**EXERCISE 1:**
Can you sum up the obituary below in two sentences?
**EXERCISE 2:**
Copy out the passage of the obituary below that opens with the words containing "Villager photo by" and closes with "of this man.", keeping every word as it appears.

Volume 78 - Number 49 / May 13 - 19 , 2009
West and East Village, Chelsea, Soho, Noho, Little Italy, Chinatown and Lower East Side, Since 1933


Villager photo by Lorcan Otway

“Barnacle Bill” liked to roll his own tobacco cigarettes, a habit he picked up at sea.

Barnacle Bill,’ the last sailor of Tompkins Square, dies at 44

By Lorcan Otway

William “Barnacle Bill” Scott died of an infection after suffering a stroke, last Saturday, May 2. He had been in a coma at Lincoln Hospital, in the Bronx, since March 8.

Born on July 8, 1965, “Barnacle” was well known in the East Village as a gentleman and a gentle man, in spite of his hardscrabble looks. Bill wore a nose ring, and had a large, upturned scar on the left side of his mouth, giving him the look of a pirate, but that was the farthest from the reality of this man.

He went from the Navy, where he was a petty officer, a bosun commanding small craft, to the Navy Reserve, and then honorably discharged became a merchant mariner, spending a good part of most years sailing American-flag vessels.

When not at sea, Bill spent a good deal of time in Tompkins Square Park, where he was as at home with the “crusties” as he was with the Village intelligentsia. His stories, whether of life at sea or East Village adventures, were punctuated with his trademark Homeric line, “It was not for nothing that...,” and on the story would wind.

Bill was not too proud to borrow money from a friend. To loan him any sum was to know that as soon as Bill returned from his next voyage, he would repay the loan, over dinner, paid for by Bill, and at the table would be a collection of others who would not otherwise have eaten as well that day.

One need not look far to find where Bill got his sense of responsibility or his kindness. His mother, Dorothy Scott, was a foster mother to other children. 

“He was kind of like a Lower East Side legend,” said neighborhood activist John Penley, who recently  relocated to Erie, Pa. “I knew him for like 15 years, and I never knew his name — just ‘Barnacle Bill.’ He would go out to sea on merchant ships for months at a time, and come back and stay for a while, spend all his money, and go back to sea. He was the last sailing man from the Lower East Side that I knew... . The last of a breed that is probably vanishing.”

His funeral was held last Friday at the Ortiz Funeral Home, 144 Willis Ave. and 141st St., in the Bronx.

**RECORDED INFORMATION:**
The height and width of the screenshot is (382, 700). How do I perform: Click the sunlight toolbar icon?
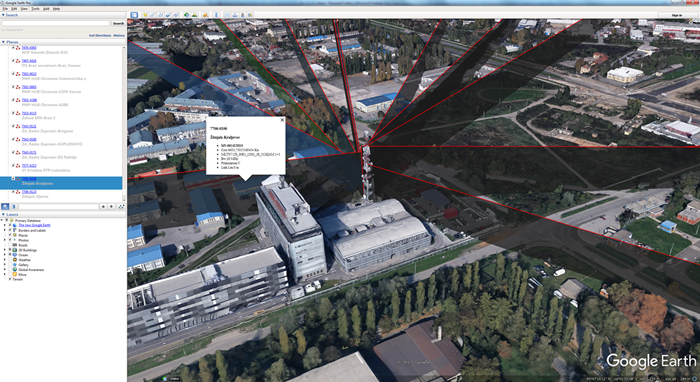pos(194,15)
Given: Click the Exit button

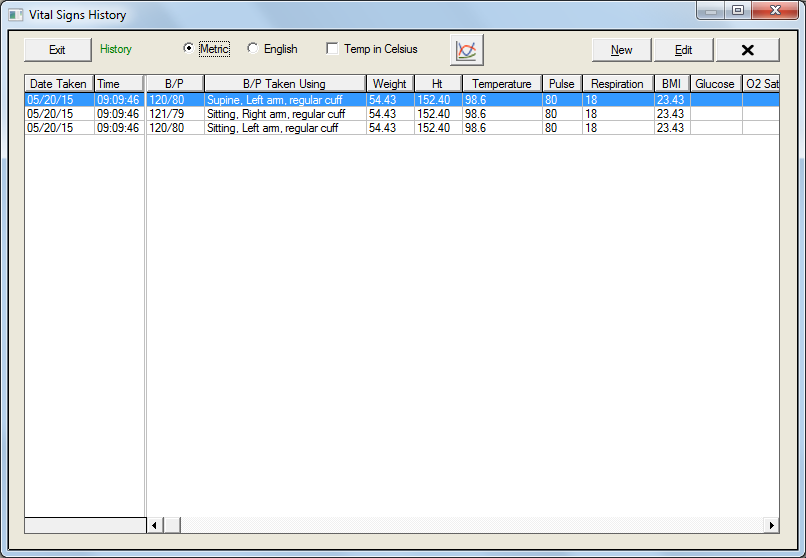Looking at the screenshot, I should (57, 50).
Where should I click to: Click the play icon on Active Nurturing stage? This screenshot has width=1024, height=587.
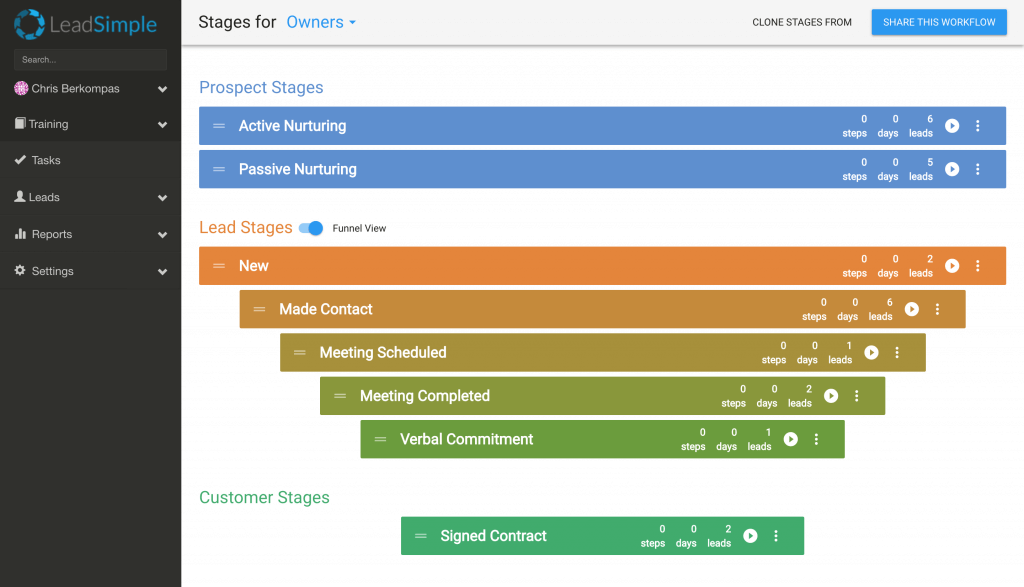(952, 126)
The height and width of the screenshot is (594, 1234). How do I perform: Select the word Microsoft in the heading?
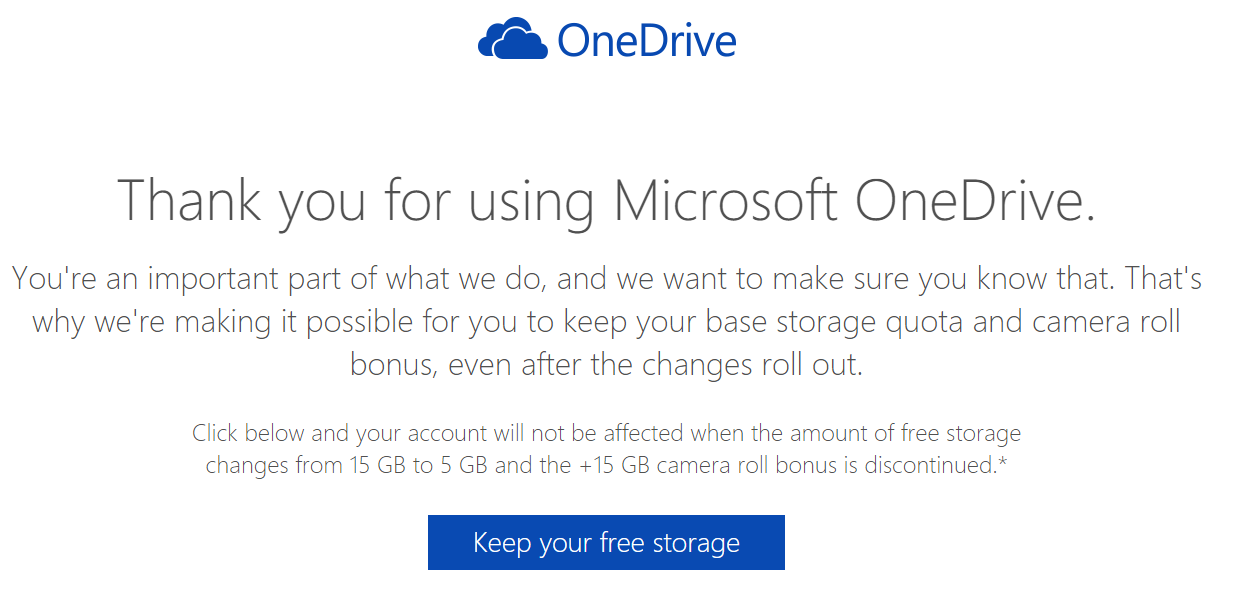[x=725, y=200]
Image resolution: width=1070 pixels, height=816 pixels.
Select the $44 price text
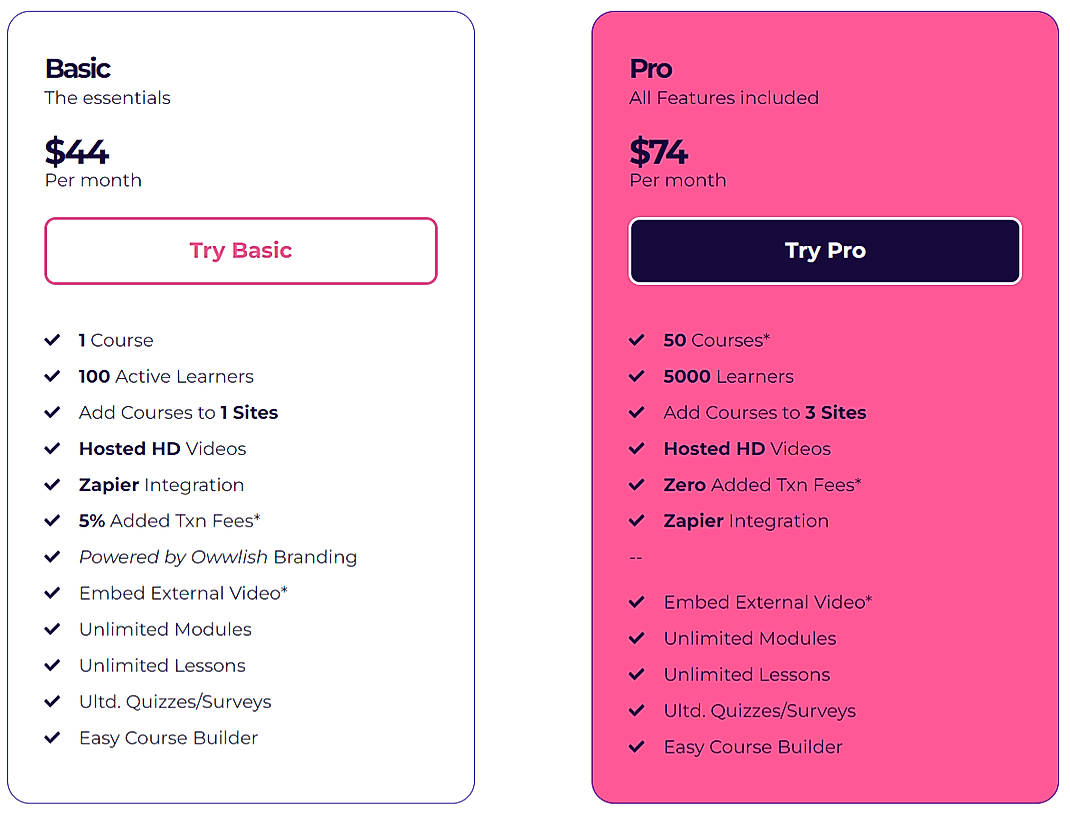[x=77, y=152]
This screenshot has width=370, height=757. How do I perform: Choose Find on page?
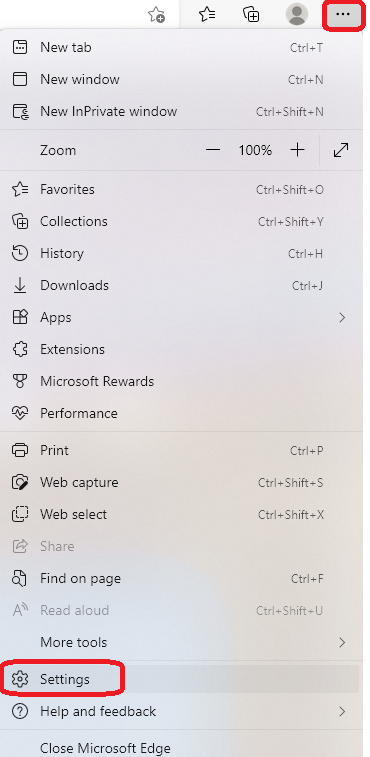[181, 578]
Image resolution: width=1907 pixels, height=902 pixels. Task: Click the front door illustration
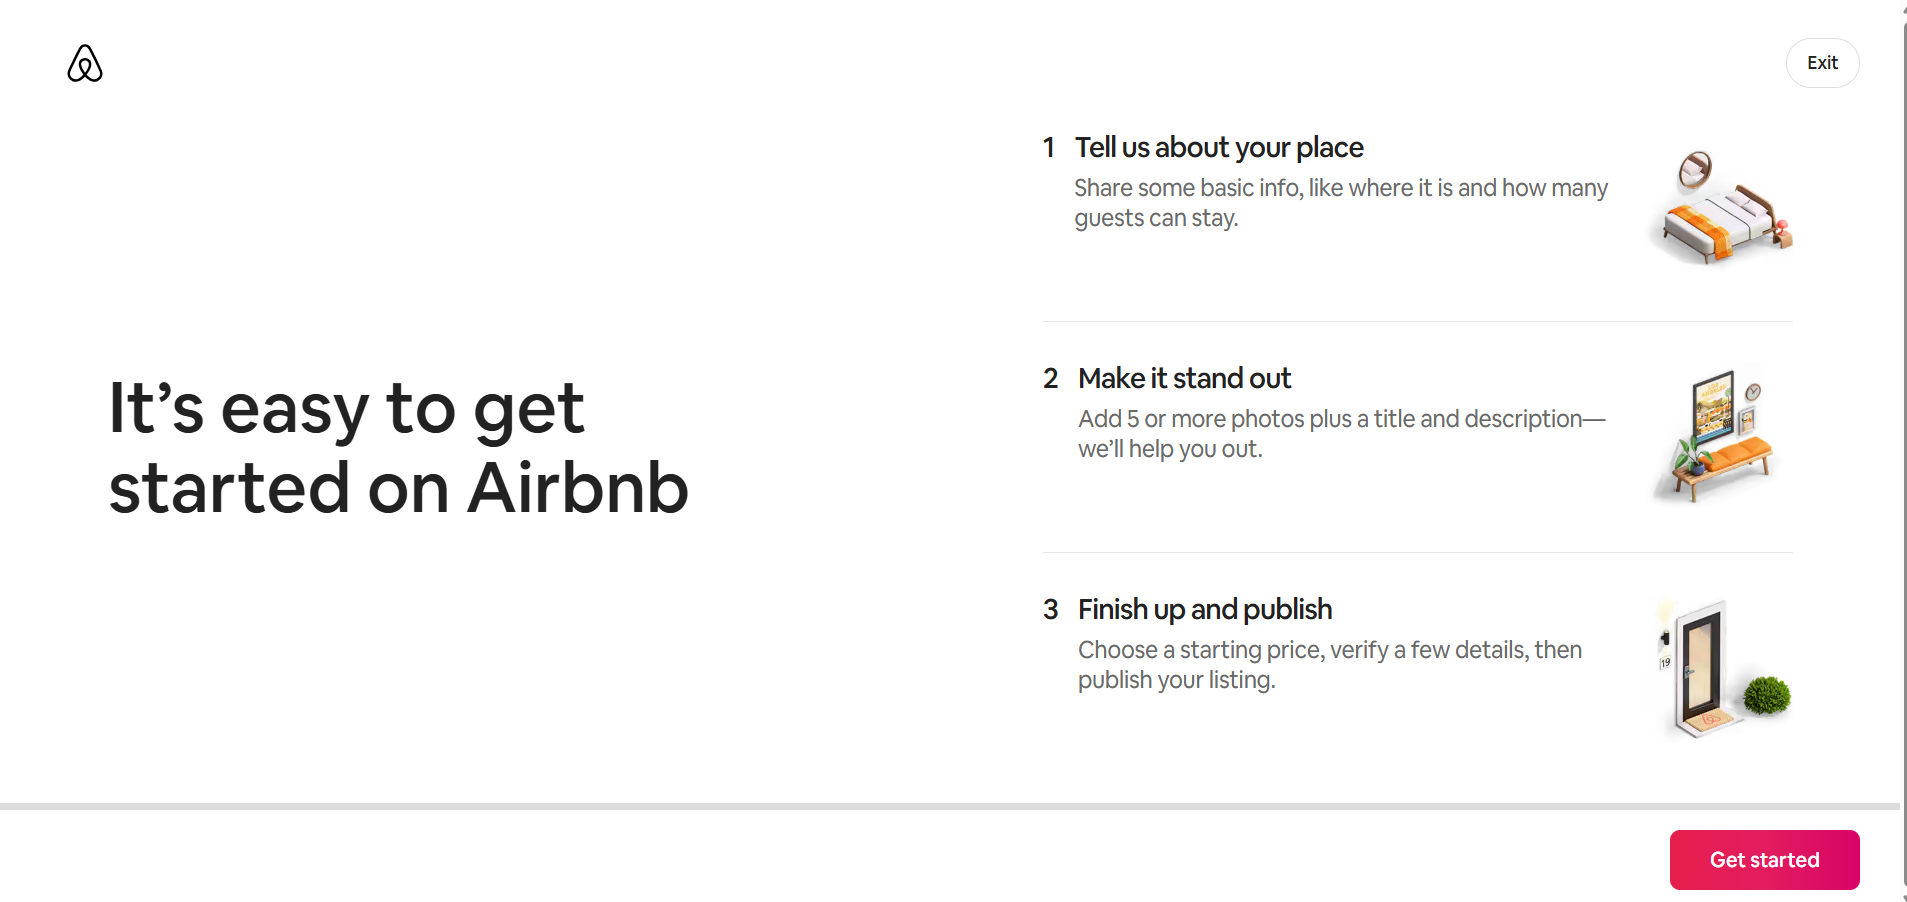(1699, 668)
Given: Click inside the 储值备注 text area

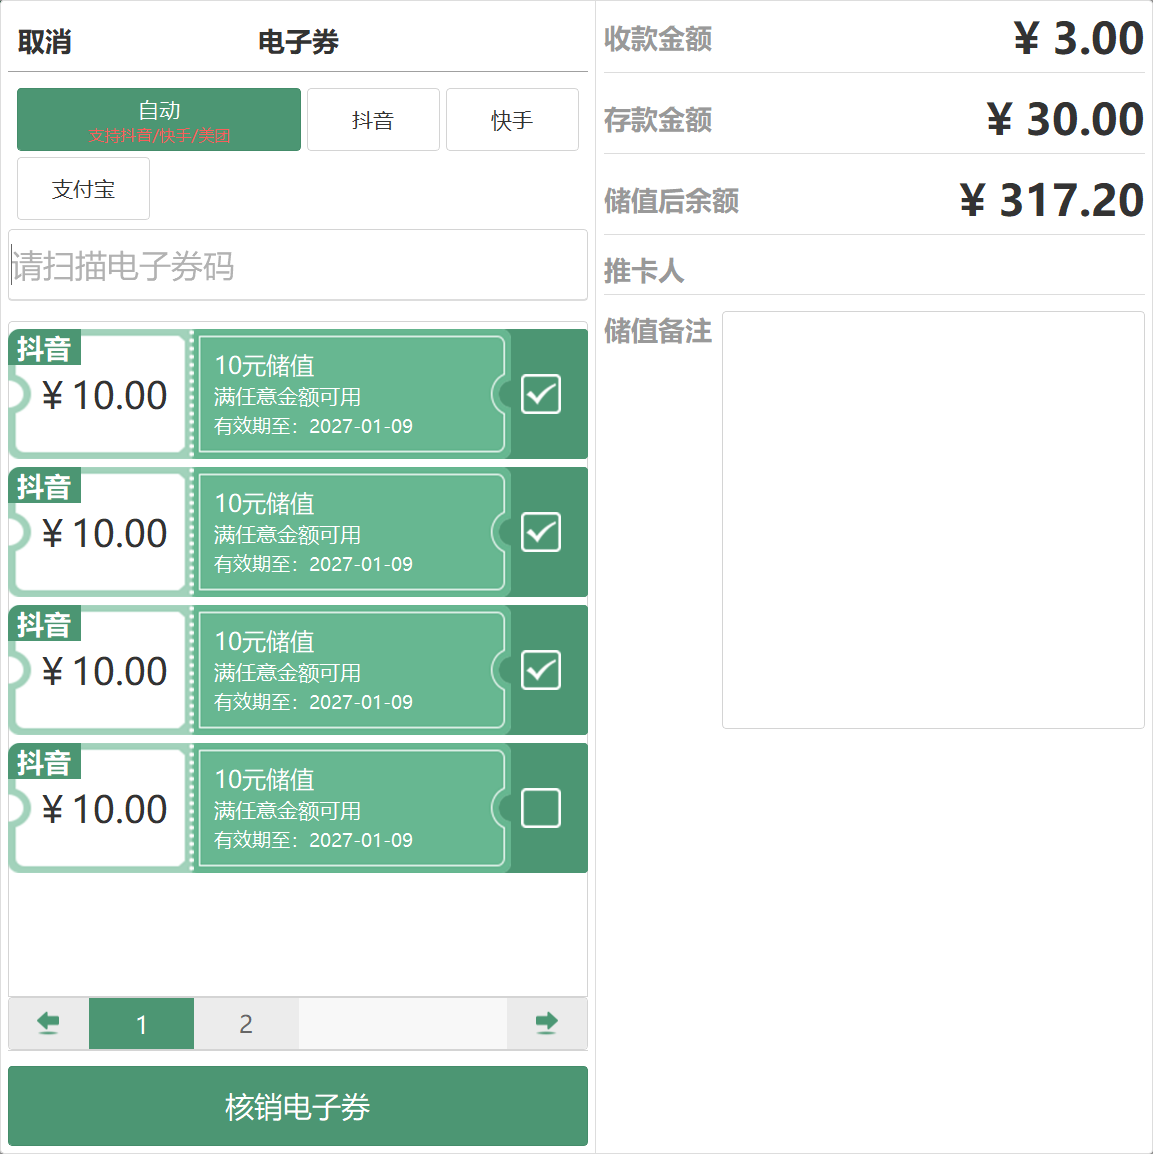Looking at the screenshot, I should pyautogui.click(x=933, y=520).
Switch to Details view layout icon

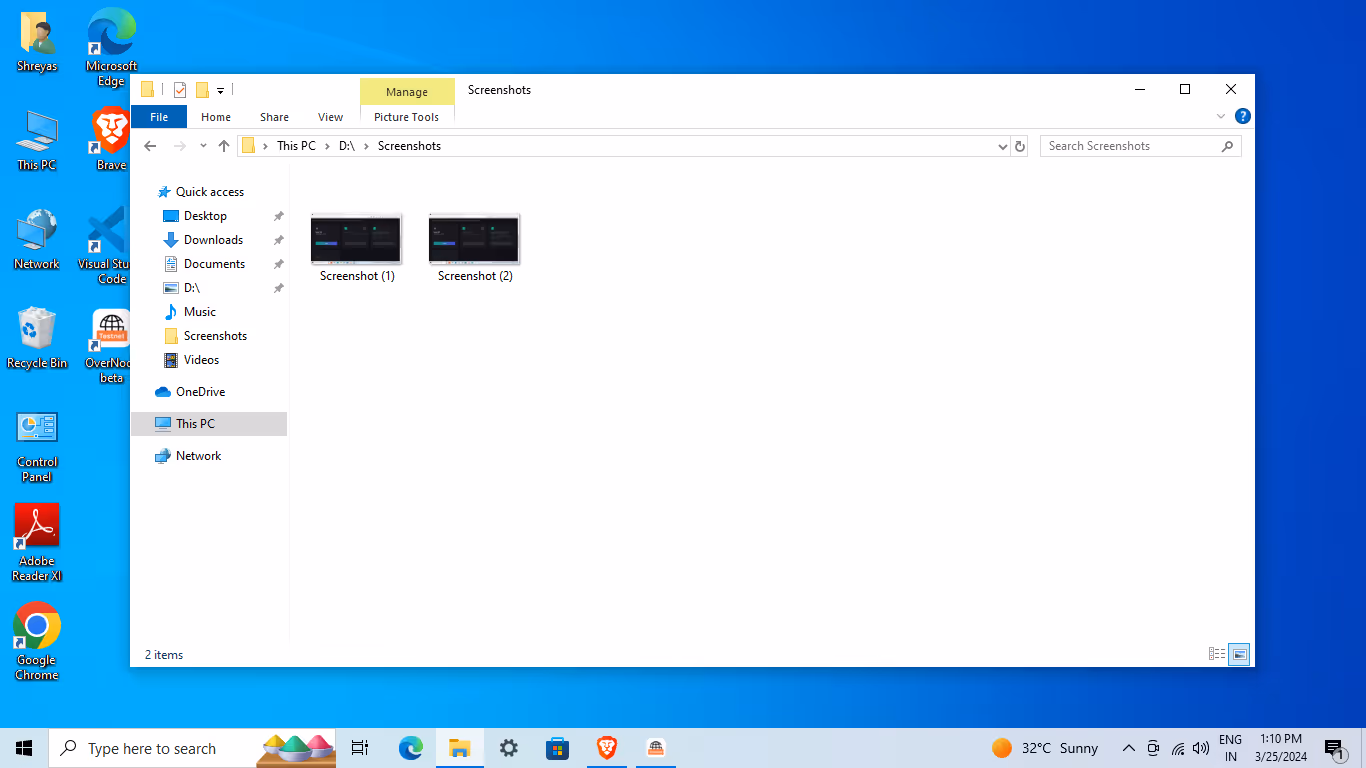1217,654
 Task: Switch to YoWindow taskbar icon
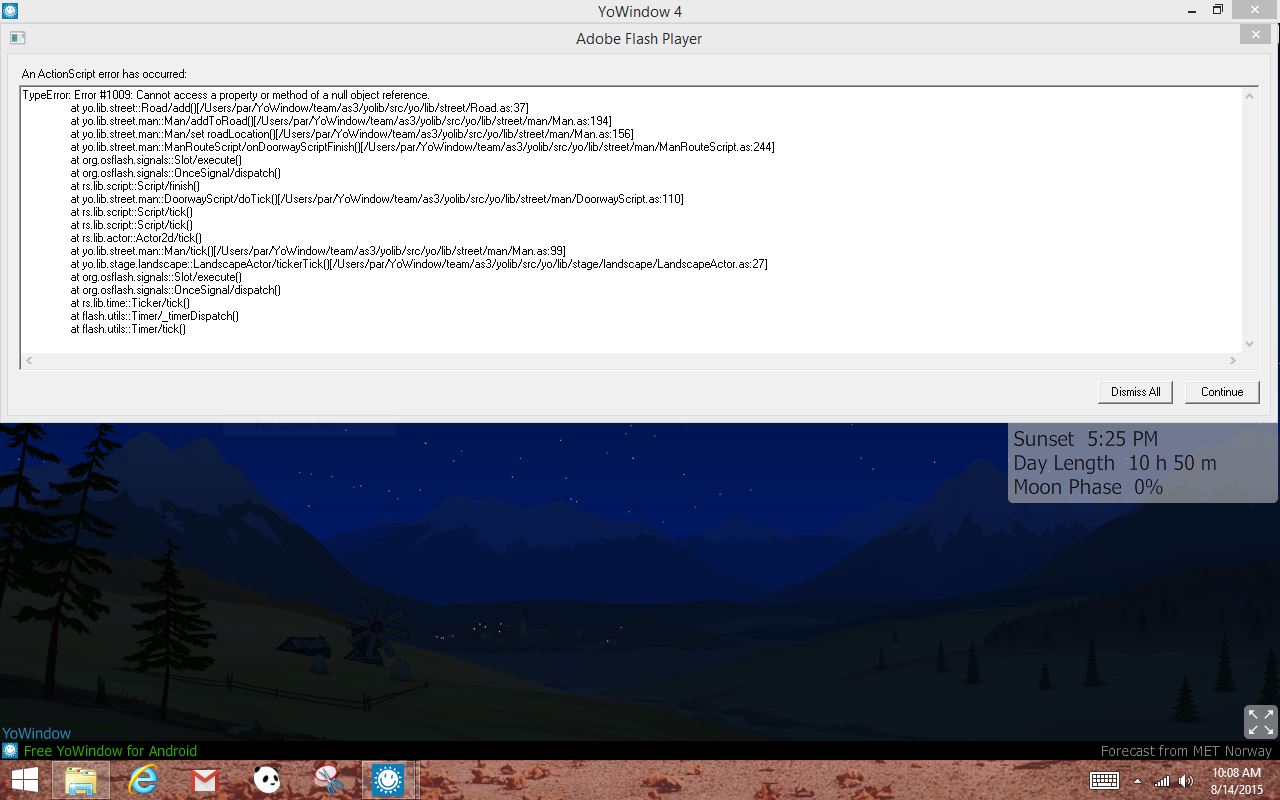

**TASK OUTPUT 1:**
William "Barnacle Bill" Scott died on May 2 at 44 of an infection after a stroke. He was a Navy petty officer turned merchant mariner, known in the East Village as a gentle man despite his pirate-like looks, who told stories in Tompkins Square Park, repaid loans over dinners he bought for others, and was called by activist John Penley the last sailing man from the Lower East Side he knew.

**TASK OUTPUT 2:**
Villager photo by Lorcan Otway

“Barnacle Bill” liked to roll his own tobacco cigarettes, a habit he picked up at sea.

Barnacle Bill,’ the last sailor of Tompkins Square, dies at 44

By Lorcan Otway

William “Barnacle Bill” Scott died of an infection after suffering a stroke, last Saturday, May 2. He had been in a coma at Lincoln Hospital, in the Bronx, since March 8.

Born on July 8, 1965, “Barnacle” was well known in the East Village as a gentleman and a gentle man, in spite of his hardscrabble looks. Bill wore a nose ring, and had a large, upturned scar on the left side of his mouth, giving him the look of a pirate, but that was the farthest from the reality of this man.